Speaking about why she preferred jute over other materials, Mera says, "Jute is a very flexible material. It's very natural, unlike plastic or rexine. Besides, jute is very beautiful. You do not need to add anything more to beautify it. With some minor embellishments, it becomes exquisite." According to Meera, jute products are in great demand. "Earlier, when we had to source it from Kerala the cost of production was high, but later, when we were able to get it in bulk quantities from Tamil Nadu we're able to offer products at competitive rates," she says.
The making of reusable sanitary pads was Namaskriti's early successful experiment. "I have a fixed clientele and the products are moving satisfactorily. The pad is completely plastic-free. We don't use the PUL material, which is generally used as the leak-proof layer in the sanitary pads available in the market. Instead, we keep natural rubber as the leak-proof material. This means we can keep reusing the pads after washing them for even a year. Our pads help in waste management considerably since pads from stores generally create a huge waste problem in the households as they can't be discarded like other wastes," says Meera.
Despite the growing popularity of Namaskriti products, Meera and her associates haven't thought of branding them. They are satisfied with their steady customer base. The products are not even labelled. "I haven't created any brand as such. I can make bags out of whatever clothes you give me, whether it's torn shirt, jeans, or whatever," she says laughing. "That's what gives me a sense of satisfaction." People mostly bring old clothes, like a gifted sari or a shirt, which they are unable to use anymore but are too dear to discard." So Meera designs each of the bags according to the material and the customer's emotional attachment to the clothes.
Men sometimes take trousers to Namaskriti to make shopping bags. These shopping bags are a good means to avoid the plastic carry bag culture. Meera also has a trick to overcome forgetfulness of taking a shopping bag as people often shop while returning from work. She makes a key-chain ball inside. "You don't forget your car's key, right? So the bag will remain attached to your key," Meera quips.
The products are marketed mainly online. They are sold from the tailoring unit as well. "The Namaskriti bags are promoted through online women entrepreneurs groups like Queens Business Global (QBG) of which I am a member and also the clients contact me through social media," says Meera.

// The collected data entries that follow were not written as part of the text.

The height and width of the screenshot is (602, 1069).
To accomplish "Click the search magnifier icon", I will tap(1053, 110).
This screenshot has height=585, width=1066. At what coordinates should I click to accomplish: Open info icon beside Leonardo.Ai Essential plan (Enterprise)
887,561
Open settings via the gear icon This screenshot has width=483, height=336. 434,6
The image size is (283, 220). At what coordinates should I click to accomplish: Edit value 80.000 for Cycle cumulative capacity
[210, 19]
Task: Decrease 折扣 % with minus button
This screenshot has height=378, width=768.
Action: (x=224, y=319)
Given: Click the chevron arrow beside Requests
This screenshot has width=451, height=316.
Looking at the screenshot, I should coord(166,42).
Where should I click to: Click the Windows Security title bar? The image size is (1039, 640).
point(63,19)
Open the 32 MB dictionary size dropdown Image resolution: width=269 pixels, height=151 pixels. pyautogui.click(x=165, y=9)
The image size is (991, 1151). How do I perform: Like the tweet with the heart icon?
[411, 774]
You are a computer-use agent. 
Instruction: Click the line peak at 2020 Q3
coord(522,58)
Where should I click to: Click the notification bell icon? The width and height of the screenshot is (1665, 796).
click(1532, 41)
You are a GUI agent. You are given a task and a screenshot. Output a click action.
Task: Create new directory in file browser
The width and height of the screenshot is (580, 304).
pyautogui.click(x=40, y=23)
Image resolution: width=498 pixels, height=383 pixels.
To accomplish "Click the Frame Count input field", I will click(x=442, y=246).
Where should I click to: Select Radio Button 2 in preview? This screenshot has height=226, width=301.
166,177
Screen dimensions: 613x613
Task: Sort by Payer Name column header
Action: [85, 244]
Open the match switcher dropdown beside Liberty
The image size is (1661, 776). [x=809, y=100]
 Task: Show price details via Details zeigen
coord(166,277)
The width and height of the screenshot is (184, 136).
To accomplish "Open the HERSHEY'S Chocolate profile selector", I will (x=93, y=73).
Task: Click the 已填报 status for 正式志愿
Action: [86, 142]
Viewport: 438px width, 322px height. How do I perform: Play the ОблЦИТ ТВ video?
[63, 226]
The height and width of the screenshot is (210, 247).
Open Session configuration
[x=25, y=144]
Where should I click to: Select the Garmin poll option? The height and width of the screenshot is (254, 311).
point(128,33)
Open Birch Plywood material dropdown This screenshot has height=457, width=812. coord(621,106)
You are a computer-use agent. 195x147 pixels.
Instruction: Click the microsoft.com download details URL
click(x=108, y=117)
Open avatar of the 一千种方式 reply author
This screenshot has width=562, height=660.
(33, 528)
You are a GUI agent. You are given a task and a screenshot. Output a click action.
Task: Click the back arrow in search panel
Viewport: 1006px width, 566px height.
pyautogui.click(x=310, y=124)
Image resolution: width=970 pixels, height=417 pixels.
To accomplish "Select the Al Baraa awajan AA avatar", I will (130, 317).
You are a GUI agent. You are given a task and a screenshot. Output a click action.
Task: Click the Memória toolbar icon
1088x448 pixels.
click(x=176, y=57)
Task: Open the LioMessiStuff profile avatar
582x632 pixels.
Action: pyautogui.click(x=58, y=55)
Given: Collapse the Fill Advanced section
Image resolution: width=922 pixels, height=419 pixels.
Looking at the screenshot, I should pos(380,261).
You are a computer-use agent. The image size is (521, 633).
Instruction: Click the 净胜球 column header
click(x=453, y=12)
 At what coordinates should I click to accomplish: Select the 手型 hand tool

Need for a change in attitude
Meera says people need to undergo some drastic change in their mindsets. Two things are very important - one is the sense of conserving nature. Next is being proud, not ashamed, of going nature's way like carrying a shopping bag and so on. "Usually, middle-aged women are averse to using cloth pads but new-generation girls are willing to accept them. Also, people are ashamed to carry a vessel to buy parcels from the hotel. Before blaming the government or the local administration, we should first admit our part in the piling up of garbage around us. What happened in Brahmapuram should be an eye-opener," she says.
"Each of us should ensure that we discard the least waste from our homes. I can say with conviction that the least amount of waste is dumped on my house premises," says Meera. "It's high time the government and people come together and do something urgently to arrest the waste menace before things get out of hand," she adds.
Meera's husband Dinesh Nair works in Dubai and their son Achuthan is pursuing a BA degree from Christ University in Bengaluru. Her mother, Meenakshi Thampan, is a former MLA from Kodungallur (1991-1996 and 1996-2001).